So if you haven't been keeping up I'm trying to write my first Ruby program to teach myself the ruby programming language. I coded in BASIC in high school and did a little C coding in college. Since then I've put that part of my brain to sleep with a diet of fruit loops and Keebler elf cookies. The program I'm writing takes a text file and reverses the order of the characters (in Hebrew) but not the order of the lines.

So status update: I got my program running this morning. Yesterday as I was going to bed (after the smoke detector woke me up -- long story tell you later) I picked up my ruby book and had an idea.

This morning I put it together. And now the program works (sort-of, but more on that later). It searches the directory for files that need to be reversed, reverses each line in order and outputs a file! Yay! But alas like many programming victories it was Pyrrhic.

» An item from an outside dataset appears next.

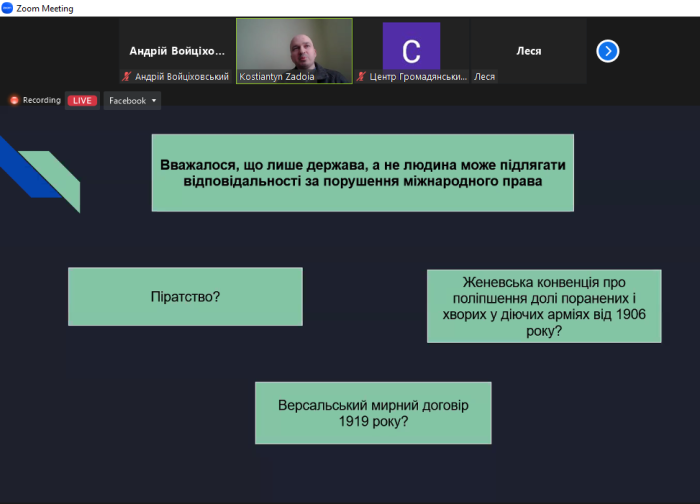
Task: Click the red LIVE badge
Action: tap(82, 100)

And here is the failure (which I was expecting) it mangles Hebrew. Here is the input and outputted files:

This sucks quite a bit since my research shows that the method reverse! I'm using is the culprit. Ruby assumes you're using ANSI text. Why? Are we in the 386 era again? Wasn't this written by a Japanese guy? It seems to be a memory issue. ANSI text is 8-bytes (or bits?) while Unicode is 16-bytes (or bits, I don't remember which at the moment). So ANSI text occupies half the memory that Unicode does. However, this is Beautiful Sunshine (or B.S. for short) because Java uses Unicode. Ok so now to find how to handle Unicode in Ruby. [ed. Unicode is 2 bytes or 16 bits, ANSI is 1 byte or 8 bits]

But first the overview of how the program works. The program has three parts now.

  1. It goes fetch the files it needs to reverse (in order!) and puts the whole file contents on variable text.
  2. It goes through each line of the text and reverses it then appends each line (one at a time) to the output variable (which is outside the loop so it remains after this is done).
  3. 1st part
  4. Writes the output variable to a file.



All good except step two. Which I'll have to figure out how to do differently.